Every sound, every smell instantly brought me back to my
childhood. The sound the storm door makes when you open it, the creak of the
floorboards as you step into the kitchen, the smell of the home itself that
hasn't faded in thirty years. It was like just yesterday we were all there
visiting on summer vacation, coloring on the porch floor, drinking rainbow
sherbet ice cream floats she made us in the backyard grass, and drawing in the
driveway with sidewalk chalk. We remember her apple pie, walks down the canal,
"cout", and...her chicken sandwiches.
A very large part of me felt sad. I missed it. It just amazes me
how fast the time goes...and how quickly the little house—that was once filled with life and family—became abandoned, lonely, and sad. My brother and I pawed through
items...old dishes, tools, my grandmother's ceramics that haven't moved from
the carved, wooden shelves in thirty years. My grandfather's tool bench in the
basement sill had his handwriting on the walls. There were old toys that were right
where we left them...which seemed like just yesterday.
As we wandered in the backyard, we couldn't believe how small it
seemed. When we would run out the back door and into the yard, it seemed so
much bigger to us then. It seemed like we ran for miles from the back of the
house all the way to the fence. The backyard used to be overflowing with flowers,
plants, and vegetables, huge sunflowers that seemed tall enough to kiss the
sun, birdfeeders that were always full, and a large garden that my uncle used
to tend. Walking in that garden seemed to go on forever. It was like a dense
jungle one could easily get lost in. I remember walking through that garden,
holding onto my uncle's rear end pockets, afraid yet mesmerized.
Now all that remains is one, single maple tree; a young tree that
symbolizes the birth of new life that the house would see again one day. It was
difficult to accept that none of us would be coming back here to live or visit
again.
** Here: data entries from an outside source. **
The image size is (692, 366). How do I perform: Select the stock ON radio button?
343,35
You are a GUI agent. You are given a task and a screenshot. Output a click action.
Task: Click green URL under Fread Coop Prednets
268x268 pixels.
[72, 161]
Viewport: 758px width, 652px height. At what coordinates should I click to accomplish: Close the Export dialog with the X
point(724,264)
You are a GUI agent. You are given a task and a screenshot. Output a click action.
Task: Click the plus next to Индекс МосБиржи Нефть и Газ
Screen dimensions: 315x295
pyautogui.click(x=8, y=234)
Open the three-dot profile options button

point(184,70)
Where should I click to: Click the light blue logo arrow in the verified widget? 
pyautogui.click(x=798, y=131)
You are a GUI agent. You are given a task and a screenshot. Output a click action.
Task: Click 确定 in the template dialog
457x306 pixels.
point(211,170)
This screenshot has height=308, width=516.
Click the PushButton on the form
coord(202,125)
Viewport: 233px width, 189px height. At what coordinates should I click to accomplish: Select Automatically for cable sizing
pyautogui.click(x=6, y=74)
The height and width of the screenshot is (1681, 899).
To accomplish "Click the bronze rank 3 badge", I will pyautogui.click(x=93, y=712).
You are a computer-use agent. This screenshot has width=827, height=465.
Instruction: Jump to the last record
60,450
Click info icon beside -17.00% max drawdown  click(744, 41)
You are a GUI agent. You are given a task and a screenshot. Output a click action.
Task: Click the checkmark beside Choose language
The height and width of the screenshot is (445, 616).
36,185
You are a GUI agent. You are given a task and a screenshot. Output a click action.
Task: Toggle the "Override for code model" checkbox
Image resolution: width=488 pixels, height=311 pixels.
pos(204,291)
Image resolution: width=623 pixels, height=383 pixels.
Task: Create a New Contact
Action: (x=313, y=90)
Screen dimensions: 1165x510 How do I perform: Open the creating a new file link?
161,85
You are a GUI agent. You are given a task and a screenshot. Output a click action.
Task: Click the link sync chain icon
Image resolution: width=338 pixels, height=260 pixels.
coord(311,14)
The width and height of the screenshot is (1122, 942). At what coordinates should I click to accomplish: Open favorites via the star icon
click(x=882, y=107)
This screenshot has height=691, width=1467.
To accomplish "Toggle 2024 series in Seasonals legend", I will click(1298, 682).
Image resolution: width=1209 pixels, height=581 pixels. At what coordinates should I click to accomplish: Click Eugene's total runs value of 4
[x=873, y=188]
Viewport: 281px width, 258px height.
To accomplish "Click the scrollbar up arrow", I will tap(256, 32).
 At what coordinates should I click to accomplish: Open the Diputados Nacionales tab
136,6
My grandmother's days for caring for others are gone. And while the home
is still filled with spirits of my grandparents, my father and uncle, my
brother and I, and our cousins, it's also filled with the ghosts of what seems
like lifetimes past. Regardless of where I go, or where I end up, it will
always and forever be my grandmother's house."
Annie was always a nurturer. She spent her life caring for my
grandfather, her two boys, her grandchildren, and sick family members. My uncle
put it perfect just the other day…that God ran out of
people for her to care for. And I think I speak for all the grandchildren when
I say that missing our grandmother...and her chicken sandwiches...is an
understatement. Unlike the scents from her home, or the color of the wooden
tulips that still sit in her windows, our memories of her will never fade.